Wednesday, 29 November 2023
Statements on parliamentary committee reports
Public Accounts and Estimates Committee
Statements on parliamentary committee reports
Public Accounts and Estimates Committee
Report on the 2023–24 Budget Estimates
Jess WILSON (Kew) (10:09): I am pleased to make a contribution on the Public Accounts and Estimates Committee (PAEC) report on the 2023–24 budget estimates tabled on 3 October this year. In my contribution today I would like to make some observations about some of the findings and recommendations relating to my portfolios of education and early childhood in this report. The report specifically called out the significant challenges being faced in Victoria when it comes to teacher shortages. Indeed this is an issue right across Australia, but we are seeing here in Victoria the acute situation of many schools not being able to fill teacher roles. It is particularly a problem in regional Victoria, where there are some schools that are on the precipice of not being able to be open next year given the lack of teachers able to fill those positions.
The government has claimed that it has a foolproof plan to ensure that there will be sufficient teaching staff available to meet demand in this state over the coming years, but when I checked today, just a couple of hours ago, there were over 2500 teacher, principal and learning support worker vacancies right across Victoria. We know how hard it is just from speaking to our local principals and principals right across the state. When they are advertising for teacher roles they get very, very few applications. In fact I was speaking to one principal recently who was advertising for prep teacher roles. Usually he would receive hundreds of applications, and unfortunately he is getting applications in only the 10s and 20s, and the applications are certainly not up to the standards that they might once have been.
I was pleased to see recommendation 17 of the committee, which spoke to the Department of Education enhancing its reporting on how it is meeting teacher workforce supply and demand issues, including creating performance measures related to the funding provided for teacher workforce attraction and retention, and creating and publishing a workforce strategy demonstrating what actions will be taken to meet the demand for government teachers over an appropriate period of time – so putting greater transparency and greater reporting metrics around teacher shortages and what programs and policies the government will actually put in place to increase the supply of teachers over the coming years.

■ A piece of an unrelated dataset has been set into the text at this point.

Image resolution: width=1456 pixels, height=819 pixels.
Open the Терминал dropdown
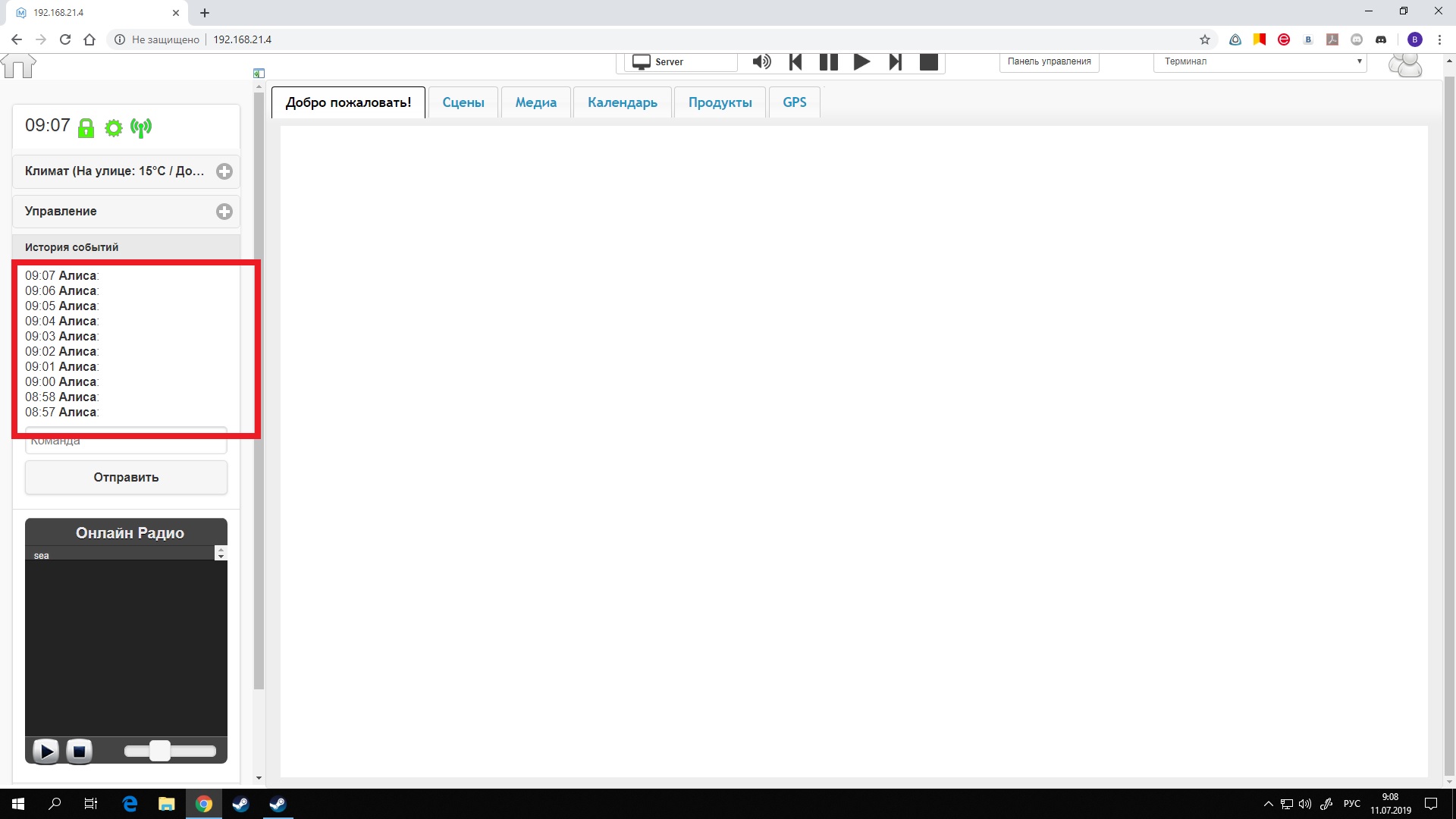tap(1260, 61)
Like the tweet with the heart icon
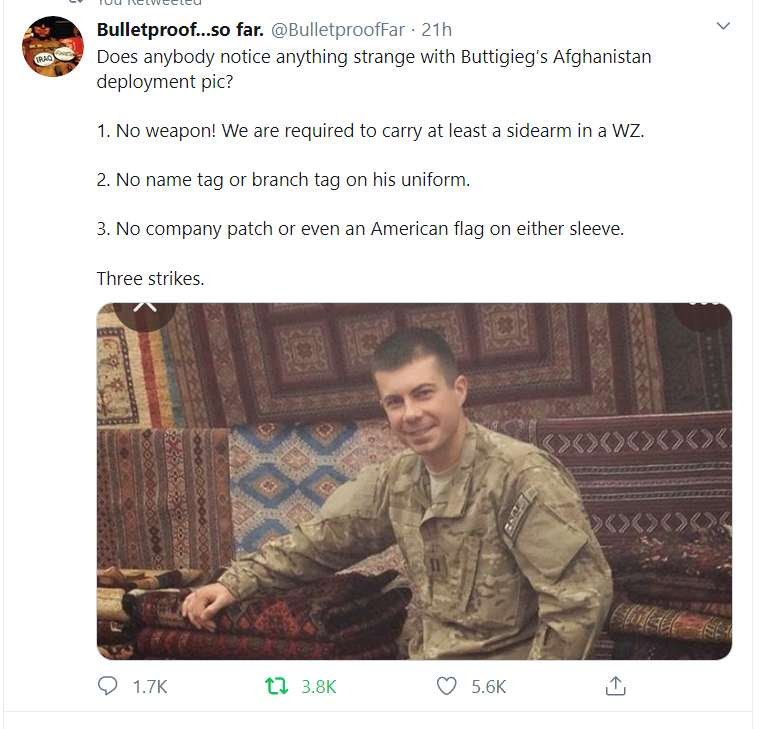Viewport: 770px width, 729px height. click(446, 686)
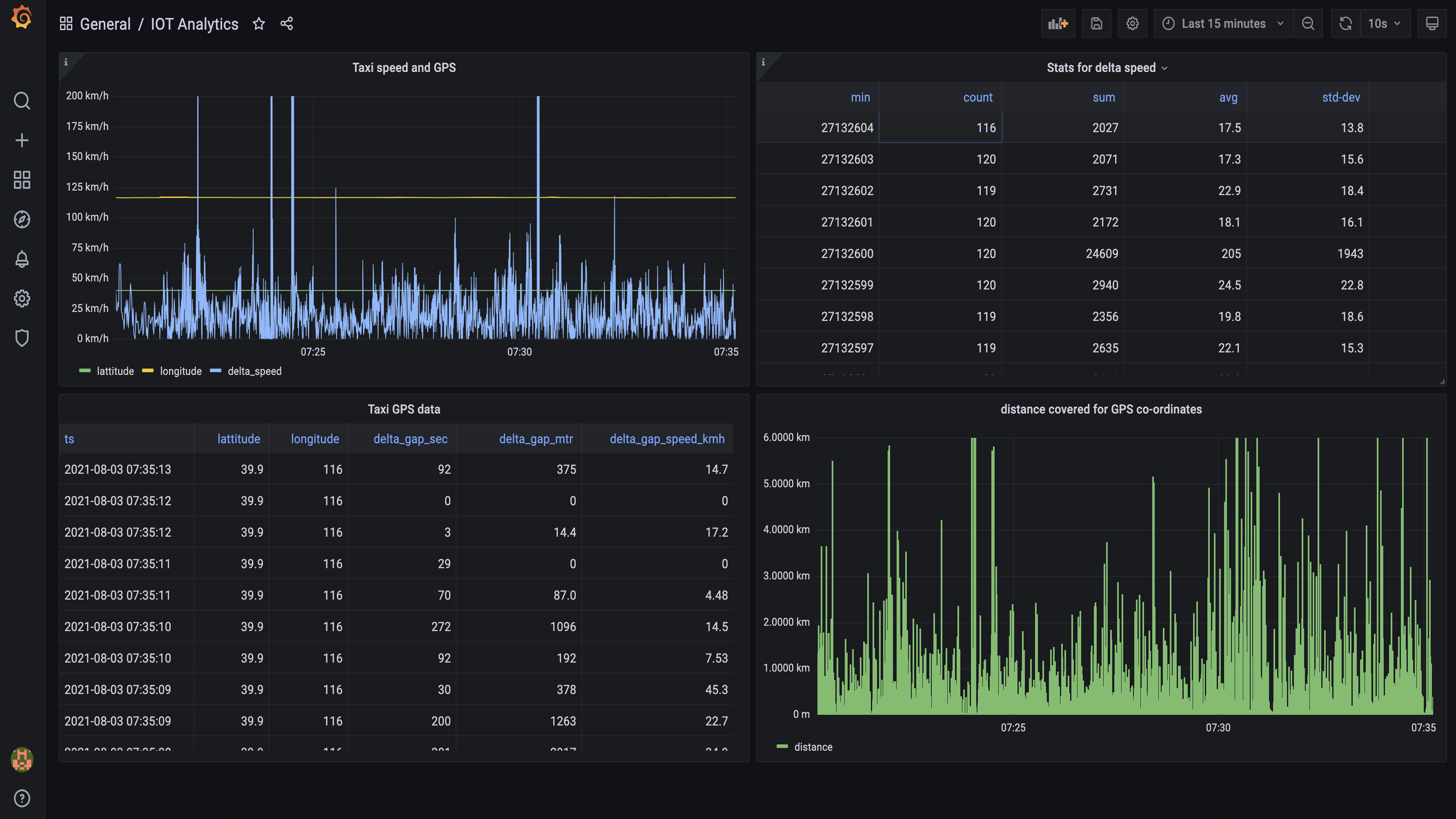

The other issue in the space of teacher shortages is not only getting new teachers into the system but making sure we are retaining our current teachers. The Department of Education publishes the Victorian Teacher Supply and Demand Report. The last version of that was the 2021 version, which was published earlier this year. A recommendation from the report was that the Department of Education update that report and publish the updated report. It would be very timely to do so, particularly as we are seeing the number of teacher vacancies increasing across the state. So we call on the government to publish its updated report, particularly when we look at the fact that the number of graduate teachers leaving the profession from the 2021 report is one in five within the first five years. That is a 20 per cent attrition rate. We need to be able to look at what we can do to actually retain those teachers in the system to ensure that not only are we attracting new teachers in Victoria but we are retaining the current teachers and being able to meet demand right across the state. So we call on the government to update that report and publish a revised update of that report.
Another point in the report handed down a couple of months ago was around the Labor government’s application of payroll tax on non-government schools. This was an issue that was debated heavily at PAEC, and a number of questions were put to the Minister for Education, to the Premier at the time and to department officials. Originally in the budget a $7500 fee threshold was put in place. Clearly the government backflipped on that – I suspect because a number of their own members went to the minister and highlighted the fact that many of their own independent and Catholic schools would be hit by this tax – and lifted that threshold to $15,000. This is a tax that the former minister was not very clear on the application of, backflipping here and there and making different statements within hours of each other. But what is unclear and what this report does highlight is whether or not that $15,000 threshold will be indexed. Because if it is not, then the Parliamentary Budget Office has highlighted that an additional 18 extra schools, at least, will be added to the payroll tax hit list in the coming years, and that is simply unacceptable.